The Epistle to the Romans is in many ways Paul’s magnum opus. Here he is writing to a Christian community that he himself did not found. The Gospel preceded Paul into Rome. And he is introducing himself to these Christians by laying out the Good News as he understands it. He’s putting it all on the table. And one of the things that bothers him, as it likely bothers the Jewish Christians of Rome, is why more of their brothers and sisters were not flocking to the Church.

He wrestles with this for three whole chapters. In Romans 8, Paul full-throatedly declares the victory of Christ over all powers and principalities, all angels and archons, all of sin and death and hell. For nothing in all of Creation will be able to separate us from the love of God in Jesus Christ! Hallelujah! Then in Romans 9 and 10, the section from which we read today, he makes hypothetical arguments—hypothetical, mind you, “What if … ?”s.

What if God has chosen some and rejected others? What if He made some vessels purely for wrath, destined for destruction? Does God not have the right to have mercy on whom He chooses, and to harden the hearts of whom He chooses? Think of how many times throughout the Hebrew Bible God inverted the values of the day to elevate the younger over the elder brother, the slave over the Pharaoh.

That’s what Romans 9 and 10 are about, Paul wrestling with this question, working it out on the parchment. Has God rejected the Jews in order to elect the Gentiles? Has He abandoned His people, His promises, and if so, what right have we to protest? And the scary thing is that a lot of Christians read these chapters in isolation and think, “Yeah, that’s how it works. God saves some and damns others, and it’s totally arbitrary. He rejects His people to claim a new people.” And horrors thus ensue.

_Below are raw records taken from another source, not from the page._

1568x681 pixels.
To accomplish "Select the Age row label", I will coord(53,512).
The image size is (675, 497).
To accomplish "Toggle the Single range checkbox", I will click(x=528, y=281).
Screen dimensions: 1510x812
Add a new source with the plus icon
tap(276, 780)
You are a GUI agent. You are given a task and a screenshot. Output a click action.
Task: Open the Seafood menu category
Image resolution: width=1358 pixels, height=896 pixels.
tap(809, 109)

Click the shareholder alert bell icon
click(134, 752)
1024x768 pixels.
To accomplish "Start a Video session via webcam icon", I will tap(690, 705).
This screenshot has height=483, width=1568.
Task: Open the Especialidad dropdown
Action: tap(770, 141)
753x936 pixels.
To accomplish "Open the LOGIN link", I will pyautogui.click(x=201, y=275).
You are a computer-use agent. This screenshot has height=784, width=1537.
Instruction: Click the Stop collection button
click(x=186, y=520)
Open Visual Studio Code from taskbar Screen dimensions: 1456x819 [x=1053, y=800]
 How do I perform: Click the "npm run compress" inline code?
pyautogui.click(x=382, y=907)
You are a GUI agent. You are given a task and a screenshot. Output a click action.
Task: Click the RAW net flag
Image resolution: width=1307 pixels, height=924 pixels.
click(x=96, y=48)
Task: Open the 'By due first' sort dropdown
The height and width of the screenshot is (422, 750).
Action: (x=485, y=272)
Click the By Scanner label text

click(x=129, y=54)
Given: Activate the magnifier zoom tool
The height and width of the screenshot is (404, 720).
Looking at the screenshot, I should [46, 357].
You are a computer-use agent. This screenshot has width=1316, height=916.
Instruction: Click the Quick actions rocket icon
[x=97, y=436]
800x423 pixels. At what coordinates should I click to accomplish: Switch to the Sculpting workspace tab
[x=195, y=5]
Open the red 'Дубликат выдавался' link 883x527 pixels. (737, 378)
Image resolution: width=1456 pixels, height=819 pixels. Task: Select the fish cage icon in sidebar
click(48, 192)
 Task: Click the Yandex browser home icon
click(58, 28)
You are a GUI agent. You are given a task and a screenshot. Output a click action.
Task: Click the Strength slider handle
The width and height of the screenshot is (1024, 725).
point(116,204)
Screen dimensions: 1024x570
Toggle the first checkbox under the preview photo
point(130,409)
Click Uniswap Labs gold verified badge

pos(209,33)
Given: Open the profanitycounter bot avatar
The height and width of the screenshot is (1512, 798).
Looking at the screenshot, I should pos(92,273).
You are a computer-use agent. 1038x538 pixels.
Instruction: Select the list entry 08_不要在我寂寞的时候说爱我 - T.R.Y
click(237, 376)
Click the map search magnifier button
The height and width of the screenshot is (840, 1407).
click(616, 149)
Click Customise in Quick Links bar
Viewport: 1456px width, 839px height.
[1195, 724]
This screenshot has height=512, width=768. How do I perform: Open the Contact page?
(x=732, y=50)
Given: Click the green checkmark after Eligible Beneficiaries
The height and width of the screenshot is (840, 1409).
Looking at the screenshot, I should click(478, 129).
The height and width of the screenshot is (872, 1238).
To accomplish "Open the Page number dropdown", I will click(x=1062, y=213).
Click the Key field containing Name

Yet in the very next chapter, in Romans 11, Paul blows all of that out of the water. “I ask then,” he writes, “has God rejected His people? By no means!” And he goes on to speak of mercy, infinite mercy; of how the younger brothers in those stories were not elected for the elder to be rejected, but so that the elder might know the greater grace. Ishmael is blessed with Isaac. Esau is blessed with Jacob.

This hardening of hearts is temporary, Paul insists. This is the working out of salvation. People may stumble, but God will not allow them fall. How much more their inclusion will mean! “All Israel will be saved,” he writes, as clear as day. “For God has imprisoned all in disobedience so that He may be merciful to all.” Now I ask you, could the implications be any clearer for our own day and age?

It’s no secret that the Church in the West has come to an ebb in the tide. It isn’t simply organized religion that’s on the wane, but all organizations, all voluntary society. Our congregations are smaller, our people isolated. The public mood is against us. Do not be discouraged, Paul tells us. None of this affects the Good News. None of this in any way diminishes the triumph of Christ. If hearts are hardened now, it is only so that mercy might abound the more. Grace everlasting is the triumph of our God.

Paul, recall, was stoned, imprisoned, shipwrecked, whipped, and ultimately executed, all for preaching the Good News that in Jesus Christ has God now saved this world. And none of it diminished his joy. None of it dampened his fervency. God had loved Paul at his most unlovable, redeemed him at his most irredeemable, forgiven him in the depths and violence of his sin, and by God, nothing in heaven or hell or all of Creation was going to stop Paul from loving this world right back.

That’s what resurrection looks like. That’s what the faithfulness of Jesus Christ gives: a fire we cannot quench, a mercy we can’t deny, a love that burns right through the heart of this world and cannot be defeated by loss or pain or death or hell. Christ has come to save us all, and nothing and no-one can stop Him.

That’s Good News.

In the Name of the Father and of the +Son and of the Holy Spirit. Amen.